11 de ago. de 2014

Ronaldo Mourão: lembranças com o mestre - VII


Como a maioria dos colegas meu primeiro contato com o prof. Mourão foi através de seus livros em minha infância e adolescência. Isso alimentou minha decisão de ser astrônomo até entrar no curso de astronomia da UFRJ em 1982.

Era dureza para mim estudar somente, sem trabalhar. Foi com muita dificuldade que meus pais me sustentaram nos primeiros anos de universidade.

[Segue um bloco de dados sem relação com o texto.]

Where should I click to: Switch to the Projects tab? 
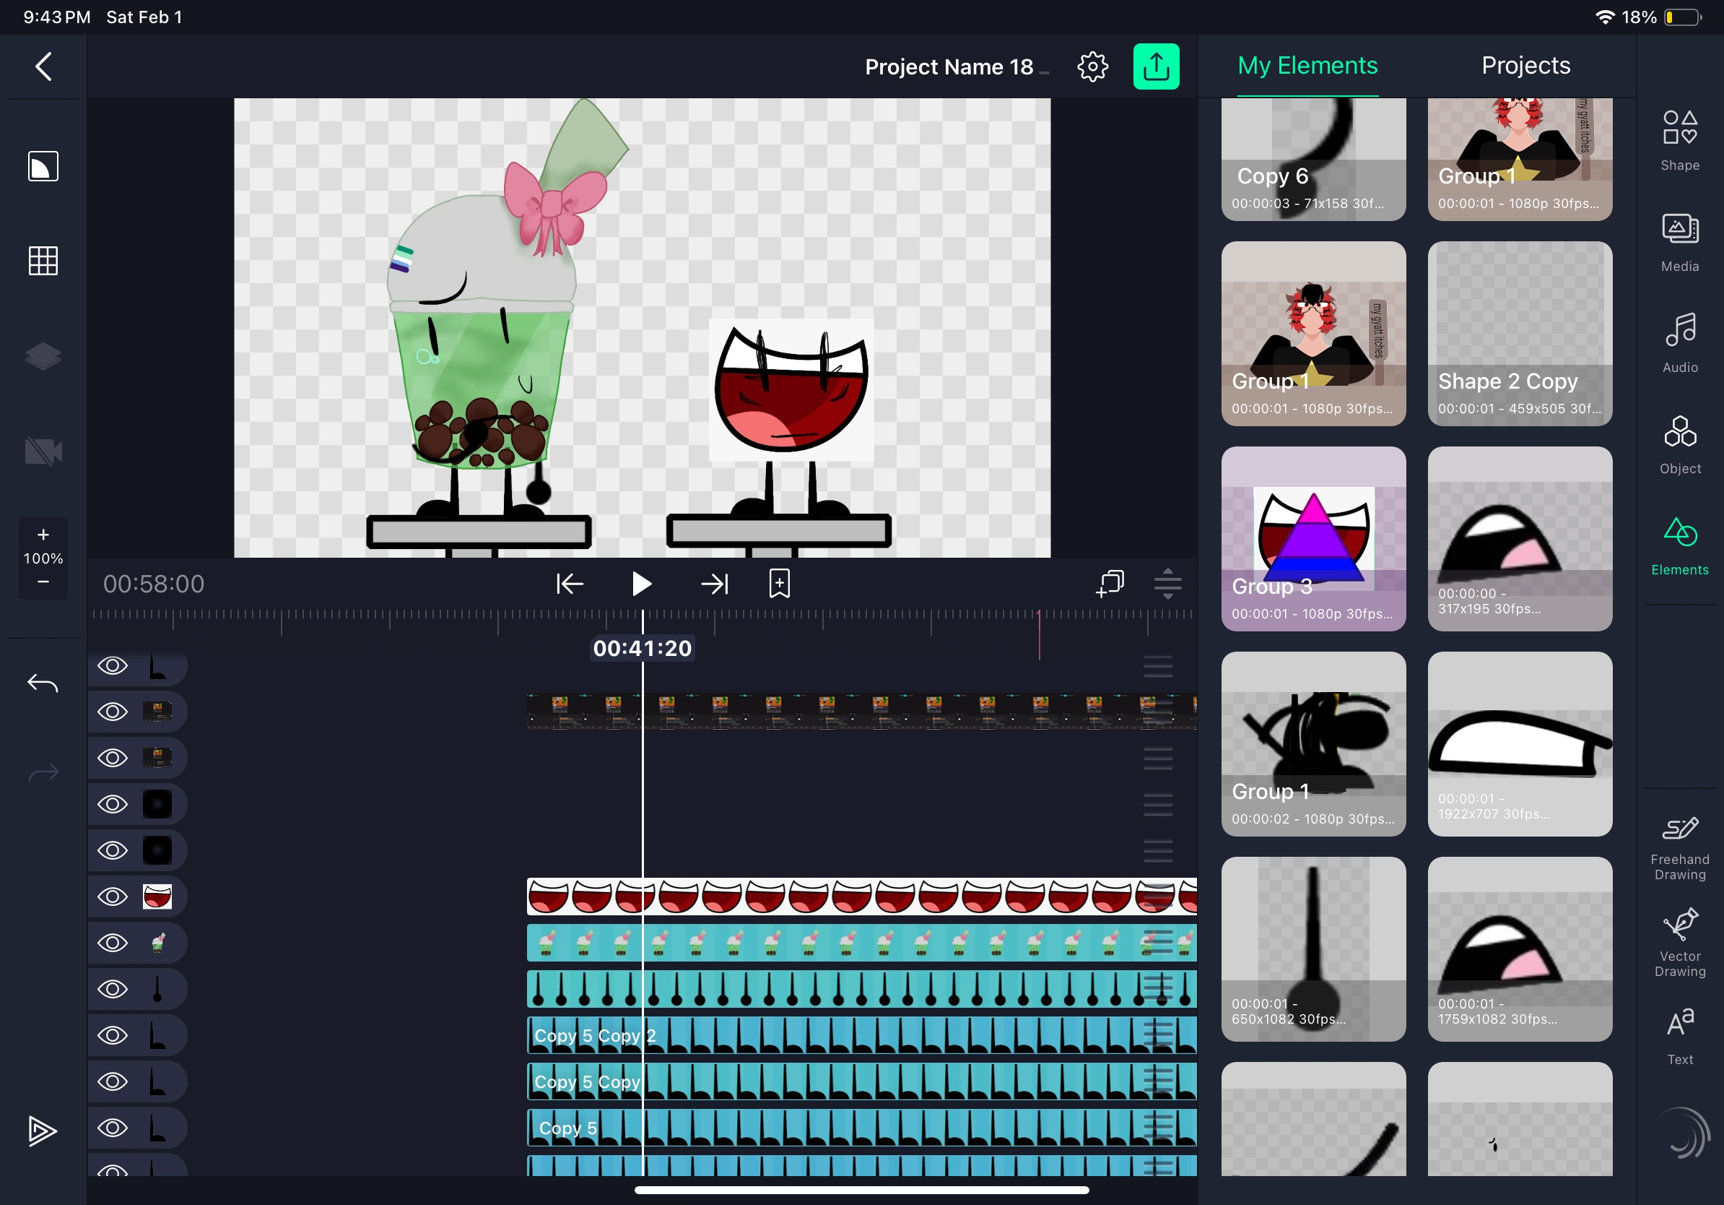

Claro que morar na Ilha do Governador (ao lado da UFRJ) ajudou muito mas ao chegar a 1986, durante a passagem do Halley, eu me encontrava numa encruzilhada profissional com a matricula trancada prestando concurso para o ITA (não passei). Foi aí q eu travei contato com o prof. Mourão de forma pessoal. Comecei a estagiar no Museu de Astronomia (MAST) recém criado pelo Mourão. O MAST fica no campus do Observatório Nacional no bairro de São Cristóvão no Rio de Janeiro. Reabri minha matricula e comecei a trabalhar imediatamente com divulgação cientifica. Costumo dizer que Ronaldo Mourão foi meu primeiro "chefe". Apesar dele ser o diretor da instituição estava disposto a receber, conversar e orientar até um simples estagiário como eu. Ele tinha as portas abertas e a mente aberta: conversa informal demostrando sempre consideração sem discriminação.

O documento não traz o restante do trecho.